──────── THE DATA ────────

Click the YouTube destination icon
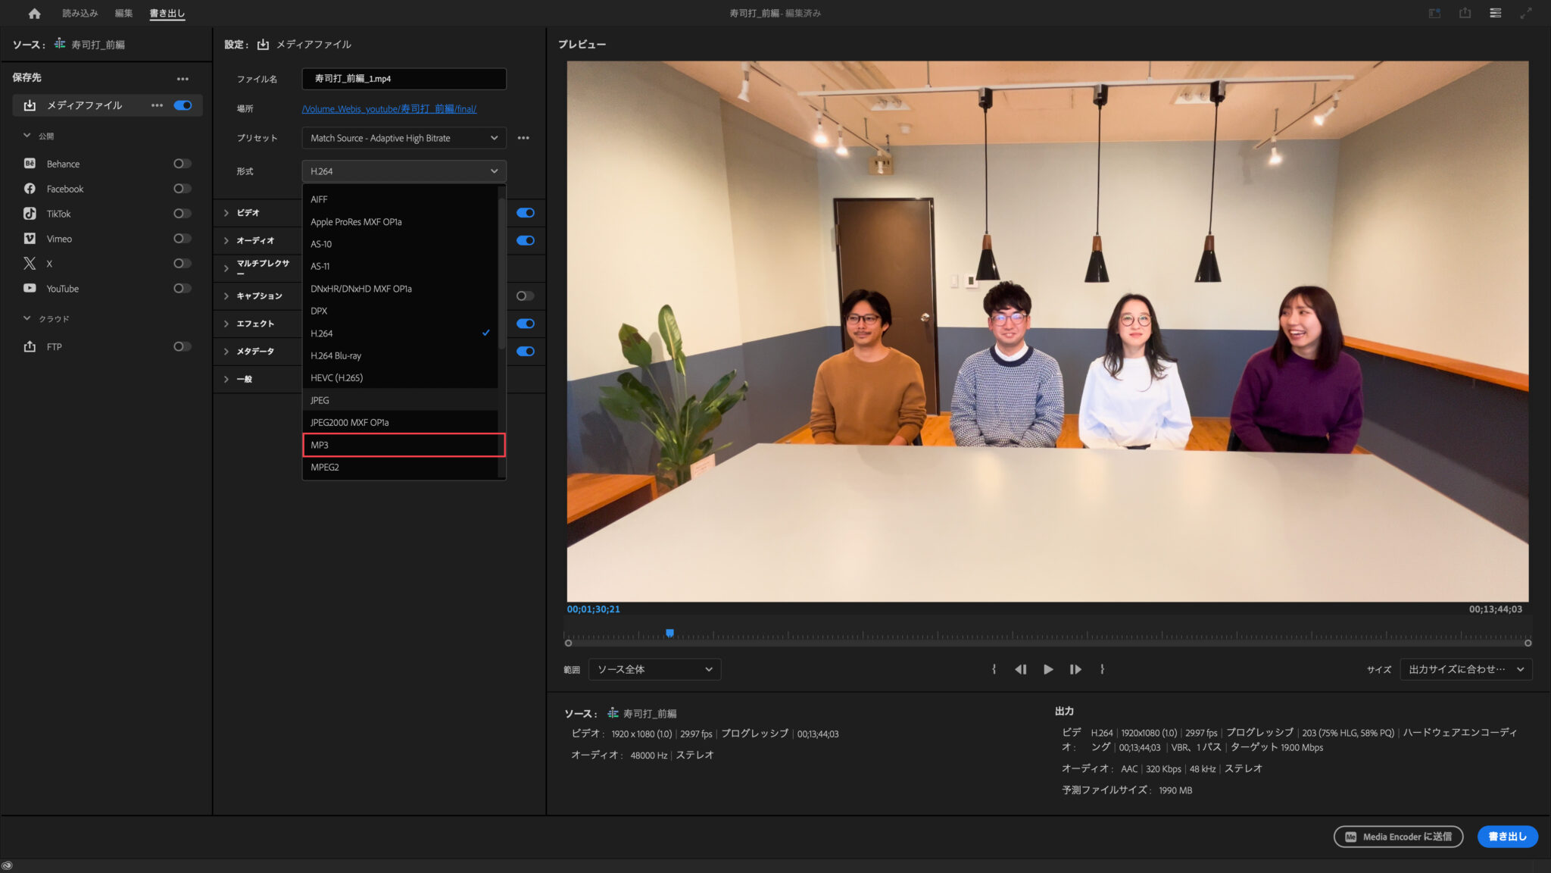This screenshot has width=1551, height=873. pos(30,288)
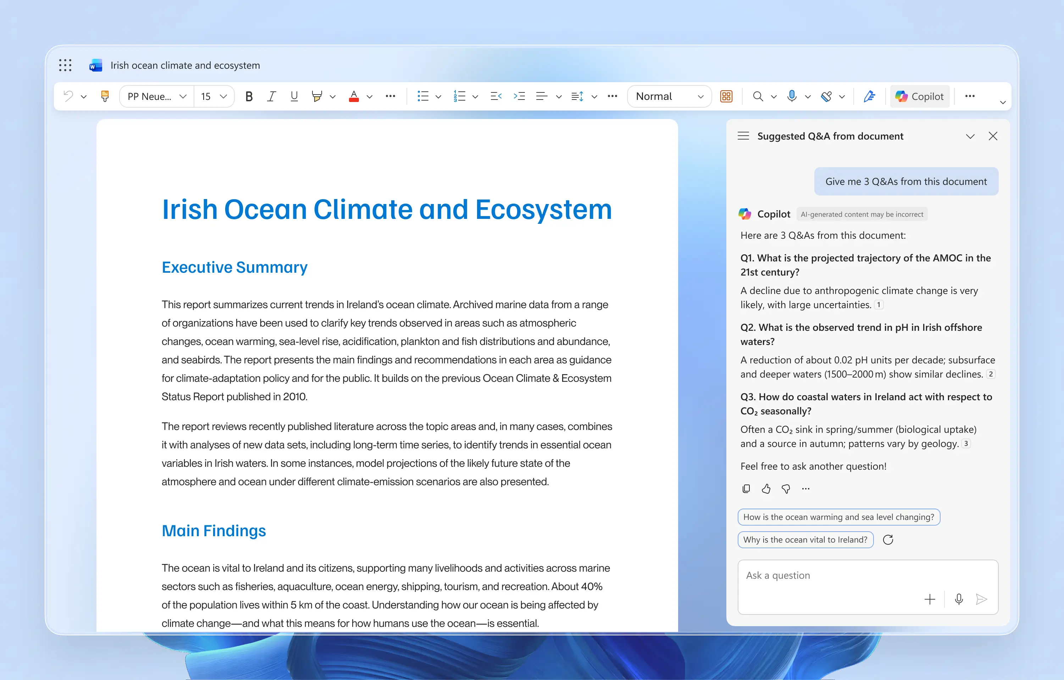The width and height of the screenshot is (1064, 680).
Task: Give thumbs up to Copilot answer
Action: coord(766,489)
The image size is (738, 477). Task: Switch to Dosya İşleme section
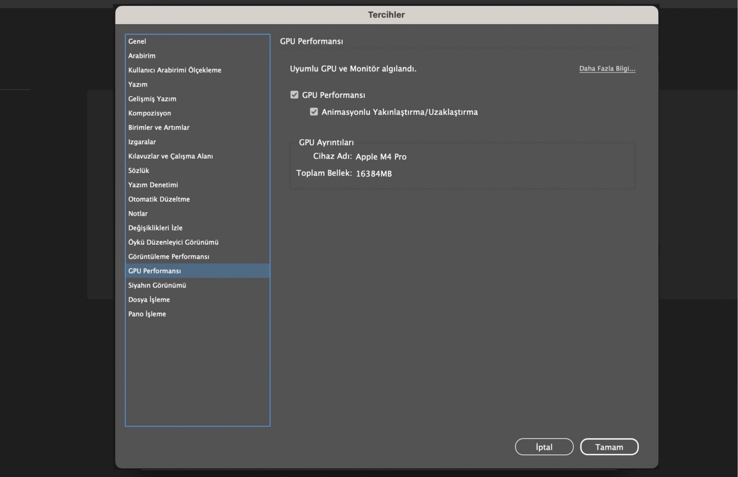coord(149,300)
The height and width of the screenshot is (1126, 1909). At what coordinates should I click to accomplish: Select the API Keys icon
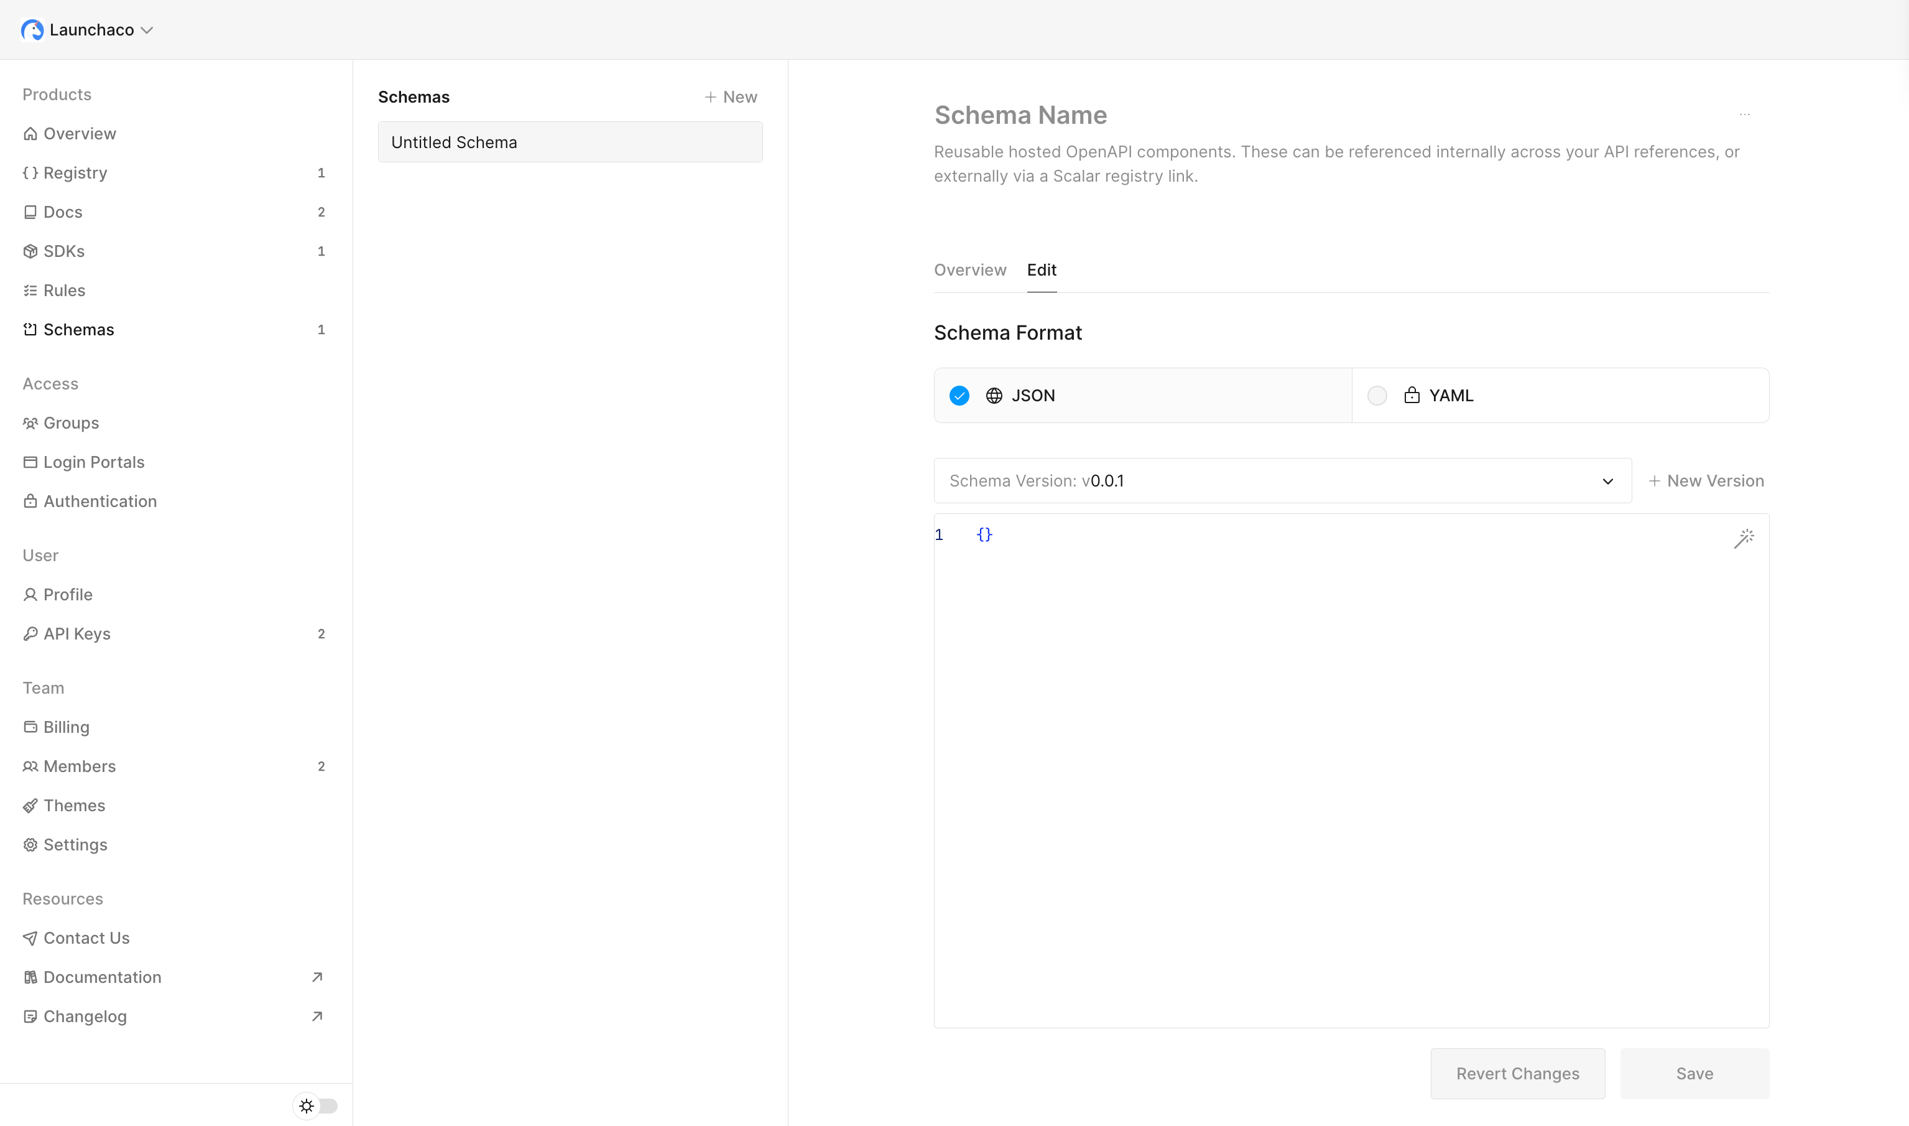[x=30, y=634]
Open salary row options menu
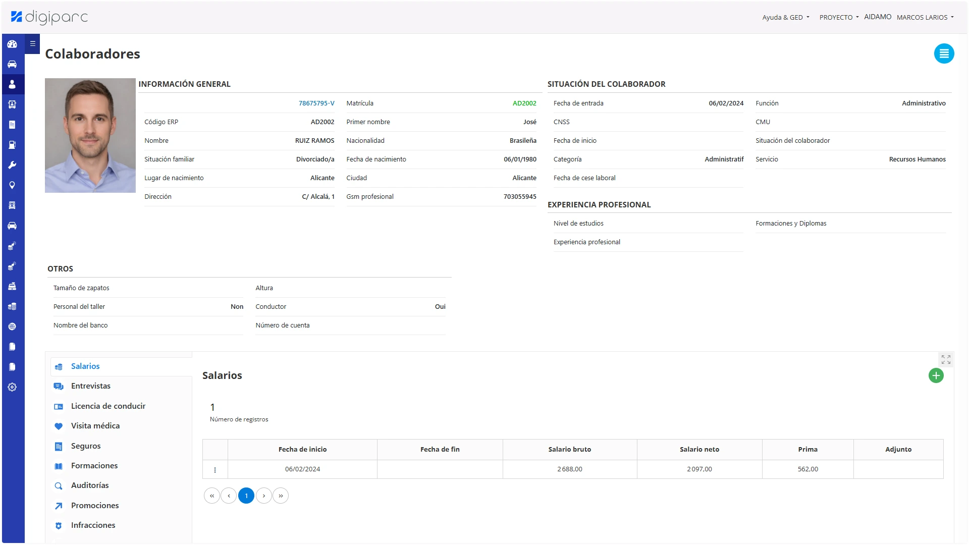 click(215, 470)
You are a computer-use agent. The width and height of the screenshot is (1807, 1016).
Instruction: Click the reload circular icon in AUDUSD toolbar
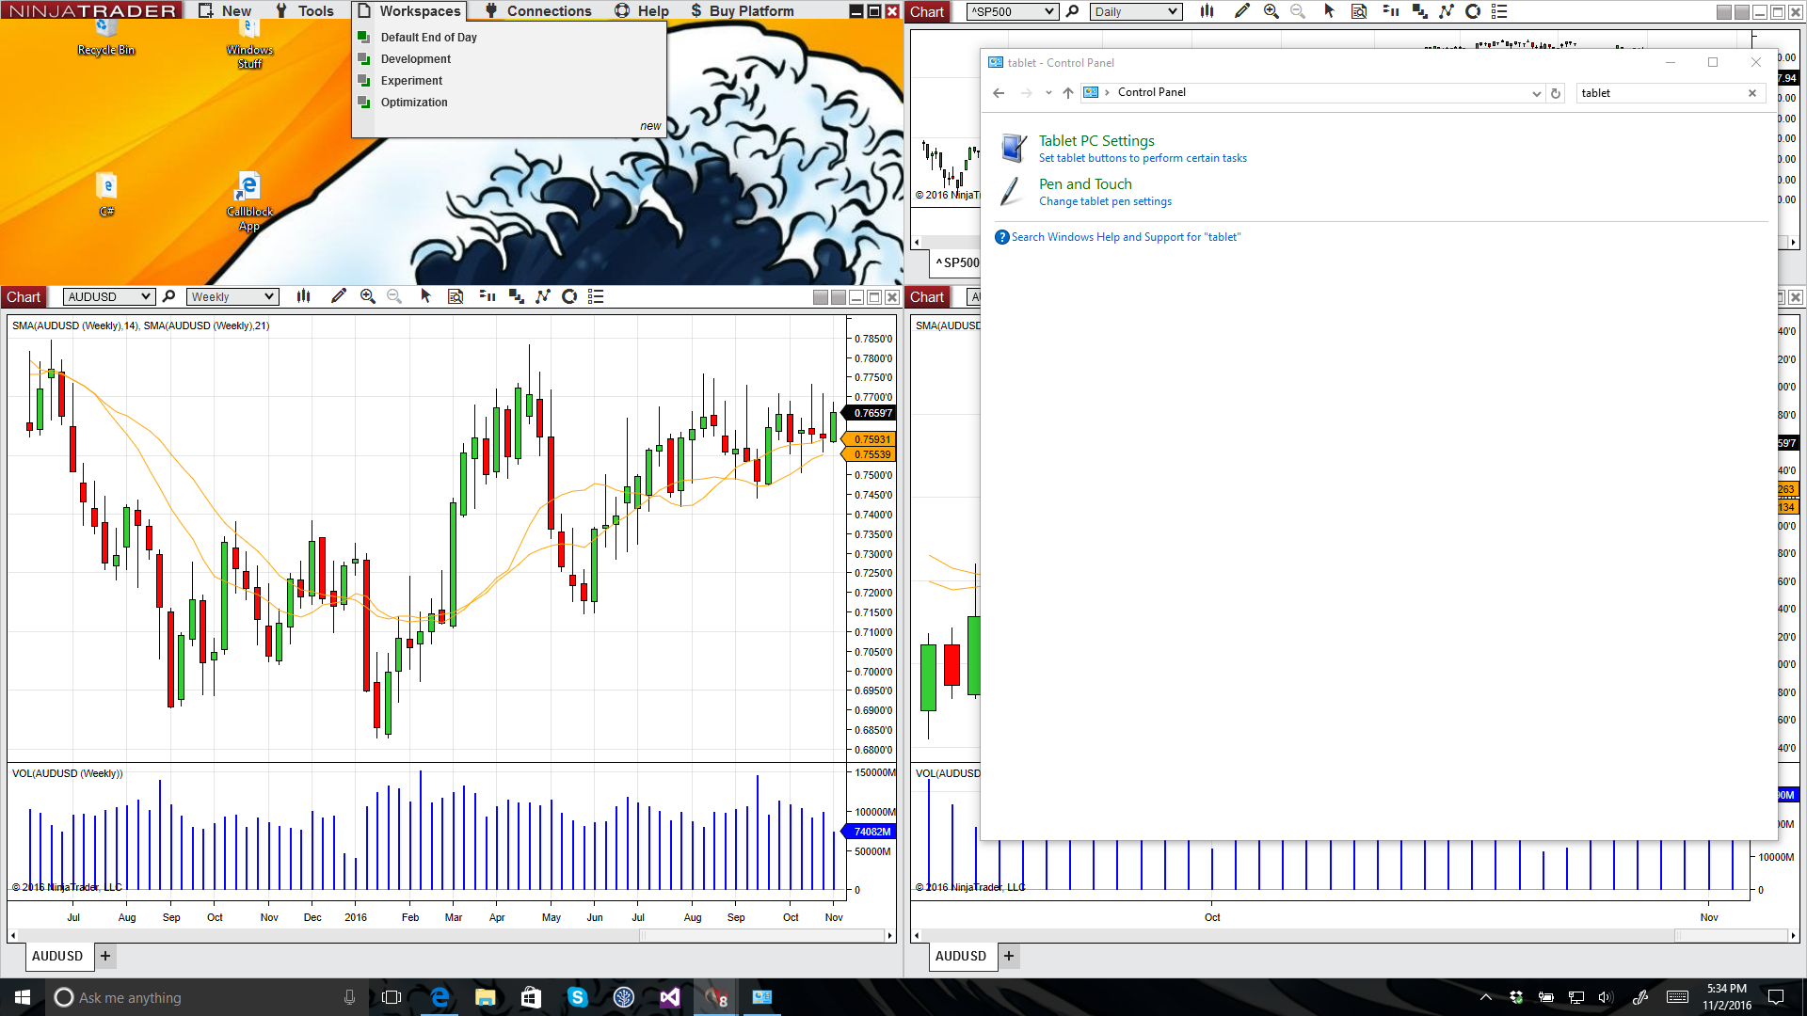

────────

INSTRUCTIONS FOR THE TASK: Output each entry above word for word. The pictures stay out.

ANSWER BOX:
Click the YouTube destination icon
This screenshot has width=1551, height=873. pos(30,288)
The width and height of the screenshot is (1064, 680).
Task: Give thumbs up to Copilot answer
Action: coord(766,489)
The image size is (738, 477). Task: Switch to Dosya İşleme section
coord(149,300)
The height and width of the screenshot is (1126, 1909). At what coordinates should I click to accomplish: Select the API Keys icon
[x=30, y=634]
Open salary row options menu
 click(215, 470)
You are a computer-use agent. The width and height of the screenshot is (1807, 1016).
Instruction: Click the reload circular icon in AUDUSD toolbar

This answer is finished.